With the Abrams campaign, supporters and organizers envisioned a state that could be more than what it was. In Abrams, they were given a choice to embrace the components of the state’s history that had provided a cradle for the nonviolent civil-rights movement, as opposed to the components that adopted a Confederate battle flag in that movement’s nascence. They hoped that her plan would reduce the burdens of mortality and poverty on the rural reaches of Georgia. They hoped that her rhetoric embracing immigration and stressing racial equality would be both a local and national salve for the rising bigotry and xenophobia of Trumpism. And above all, they hoped that Abrams’s goal to expand the electorate and actually turn out disengaged or disenfranchised voters would be a counter to a GOP strategy that has become the standard-bearer for voter suppression in the post–Shelby County v. Holder era.

They are still hoping. Georgia Representative and civil-rights hero John Lewis told the ballroom Tuesday night, “It’s gonna be long, but don’t give up. Don’t get lost in a sea of despair. Keep the faith. We can win, and we must win. Be hopeful. Be optimistic. There’s a lot of votes out there, and they just need to be counted.” As Abrams added later, “There are voices that are waiting to be heard across our state.”

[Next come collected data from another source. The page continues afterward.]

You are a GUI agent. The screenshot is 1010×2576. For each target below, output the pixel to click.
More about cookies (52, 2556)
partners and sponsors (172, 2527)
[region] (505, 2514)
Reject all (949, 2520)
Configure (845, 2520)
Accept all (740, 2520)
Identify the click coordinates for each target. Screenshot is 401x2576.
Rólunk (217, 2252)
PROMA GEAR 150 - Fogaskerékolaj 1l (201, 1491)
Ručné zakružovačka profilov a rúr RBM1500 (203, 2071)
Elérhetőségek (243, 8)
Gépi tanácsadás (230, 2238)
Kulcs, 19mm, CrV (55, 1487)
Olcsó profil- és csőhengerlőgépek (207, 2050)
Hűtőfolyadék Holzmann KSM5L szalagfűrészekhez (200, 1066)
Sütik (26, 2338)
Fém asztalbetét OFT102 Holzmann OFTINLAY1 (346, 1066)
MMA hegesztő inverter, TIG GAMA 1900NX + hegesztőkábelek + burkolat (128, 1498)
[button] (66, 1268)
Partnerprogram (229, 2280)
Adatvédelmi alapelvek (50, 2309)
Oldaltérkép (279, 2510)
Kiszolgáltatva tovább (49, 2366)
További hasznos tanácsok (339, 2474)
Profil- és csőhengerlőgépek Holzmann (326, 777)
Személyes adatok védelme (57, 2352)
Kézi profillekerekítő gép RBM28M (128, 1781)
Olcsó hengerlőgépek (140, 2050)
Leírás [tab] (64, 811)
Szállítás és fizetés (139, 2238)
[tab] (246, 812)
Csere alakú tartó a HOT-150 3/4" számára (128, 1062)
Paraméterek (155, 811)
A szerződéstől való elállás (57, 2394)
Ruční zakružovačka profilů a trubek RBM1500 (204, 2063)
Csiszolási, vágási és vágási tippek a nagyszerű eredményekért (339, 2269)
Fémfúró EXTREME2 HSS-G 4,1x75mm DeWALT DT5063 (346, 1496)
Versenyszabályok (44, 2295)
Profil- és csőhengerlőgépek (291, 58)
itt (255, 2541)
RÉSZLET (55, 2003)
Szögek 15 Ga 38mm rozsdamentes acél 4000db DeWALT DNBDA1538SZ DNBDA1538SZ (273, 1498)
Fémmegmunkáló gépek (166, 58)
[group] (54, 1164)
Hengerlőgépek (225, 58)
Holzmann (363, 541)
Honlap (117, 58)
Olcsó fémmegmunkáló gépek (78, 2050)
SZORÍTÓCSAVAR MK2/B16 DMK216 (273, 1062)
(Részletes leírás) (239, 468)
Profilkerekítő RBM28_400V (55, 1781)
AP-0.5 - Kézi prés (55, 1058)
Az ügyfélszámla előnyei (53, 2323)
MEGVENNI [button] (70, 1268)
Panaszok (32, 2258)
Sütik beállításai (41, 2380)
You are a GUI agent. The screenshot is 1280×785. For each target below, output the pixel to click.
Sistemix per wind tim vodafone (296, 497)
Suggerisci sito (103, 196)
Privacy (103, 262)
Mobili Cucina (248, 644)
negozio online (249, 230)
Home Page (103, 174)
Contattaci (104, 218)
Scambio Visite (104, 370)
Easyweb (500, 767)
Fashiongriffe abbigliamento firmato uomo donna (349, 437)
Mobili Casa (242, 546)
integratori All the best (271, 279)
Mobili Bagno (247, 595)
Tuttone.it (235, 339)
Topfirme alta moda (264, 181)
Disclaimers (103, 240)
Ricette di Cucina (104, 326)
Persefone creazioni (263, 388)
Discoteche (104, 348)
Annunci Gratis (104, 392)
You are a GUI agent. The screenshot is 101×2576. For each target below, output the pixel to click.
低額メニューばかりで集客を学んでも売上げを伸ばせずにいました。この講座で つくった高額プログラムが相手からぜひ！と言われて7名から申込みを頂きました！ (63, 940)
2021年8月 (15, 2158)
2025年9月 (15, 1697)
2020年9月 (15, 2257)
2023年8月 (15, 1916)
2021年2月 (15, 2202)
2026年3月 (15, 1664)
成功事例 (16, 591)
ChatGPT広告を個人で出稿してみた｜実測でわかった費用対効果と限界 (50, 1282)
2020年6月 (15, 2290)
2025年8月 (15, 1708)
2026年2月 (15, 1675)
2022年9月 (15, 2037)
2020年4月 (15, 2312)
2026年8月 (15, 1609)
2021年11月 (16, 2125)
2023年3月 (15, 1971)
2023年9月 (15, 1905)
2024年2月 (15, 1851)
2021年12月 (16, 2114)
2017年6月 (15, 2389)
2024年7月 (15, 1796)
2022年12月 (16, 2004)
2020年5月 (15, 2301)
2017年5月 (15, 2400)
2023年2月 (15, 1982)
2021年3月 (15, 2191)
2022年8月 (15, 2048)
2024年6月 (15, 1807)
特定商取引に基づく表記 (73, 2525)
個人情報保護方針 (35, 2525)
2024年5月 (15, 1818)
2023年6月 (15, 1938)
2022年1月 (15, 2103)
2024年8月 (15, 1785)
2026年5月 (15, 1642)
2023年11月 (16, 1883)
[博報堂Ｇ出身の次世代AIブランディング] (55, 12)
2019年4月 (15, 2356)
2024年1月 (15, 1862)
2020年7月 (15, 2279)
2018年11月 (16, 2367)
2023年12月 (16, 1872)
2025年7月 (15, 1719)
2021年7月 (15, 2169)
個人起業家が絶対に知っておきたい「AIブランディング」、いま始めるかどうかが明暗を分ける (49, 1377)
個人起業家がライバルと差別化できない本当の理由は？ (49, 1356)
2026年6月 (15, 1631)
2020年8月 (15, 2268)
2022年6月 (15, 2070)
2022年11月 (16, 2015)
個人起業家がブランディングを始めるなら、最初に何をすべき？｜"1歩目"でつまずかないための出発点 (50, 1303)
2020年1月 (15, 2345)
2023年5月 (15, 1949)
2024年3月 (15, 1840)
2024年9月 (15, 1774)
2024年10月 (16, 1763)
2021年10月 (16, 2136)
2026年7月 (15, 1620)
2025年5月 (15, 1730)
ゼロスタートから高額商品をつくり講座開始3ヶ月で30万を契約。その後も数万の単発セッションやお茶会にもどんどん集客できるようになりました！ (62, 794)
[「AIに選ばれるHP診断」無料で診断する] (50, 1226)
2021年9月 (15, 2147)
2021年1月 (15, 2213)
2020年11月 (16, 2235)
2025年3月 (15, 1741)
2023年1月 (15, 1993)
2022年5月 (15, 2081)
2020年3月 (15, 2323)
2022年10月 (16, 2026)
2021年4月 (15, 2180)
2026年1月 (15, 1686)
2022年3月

It remains to be seen if those voices will be enough, this time. But although moral victories are often nothing more than paper-thin bits of narrative in a political system where might indeed makes right, some real takeaways exist for Abrams and her team, regardless of the outcome. Georgia might not be ready this time, but early returns from her team do seem to show an electorate that was enthusiastic and broad in a way that looked somewhat like the presidential electorate, a good sign for Democrats in a state that is becoming more purple in those contests. And, as LaTosha Brown and Cliff Albright of the Black Voters Matter Fund—who’d been critical in flipping Alabama during the 2017 Senate special election—wrote in The New York Times, single election cycles are not necessarily enough to mobilize disengaged black voters. They need to continue to be empowered and contacted to become committed voters. In that regard, the Abrams campaign could be seen as a beginning, and not an end.

Still, the end of this election will be bitter, if it is in sight. From my observation, the energy among black enclaves and on the ground on Election Day recalled nothing more than the same day in 2008, when as a sophomore at Morehouse College I watched masses of students celebrate Barack Obama’s election as the first black president. In a time when naked bigotry emanates from the White House and specifically repudiates Obama’s significance within those communities, if Abrams cannot prevail, the letdown will be considerable. If she can pull off an eleventh-hour miracle, it will be exhausting and hard fought, and would likely drag on into the winter.

We’ll soon know which of those outcomes is likely. Right now, supporters are attempting to follow the lead of Atlanta Mayor Keisha Lance Bottoms, who was at Abrams’s event in support. “Be cool, be calm,” she told the room, sometime after midnight. “Because you’ve done all that you could do.”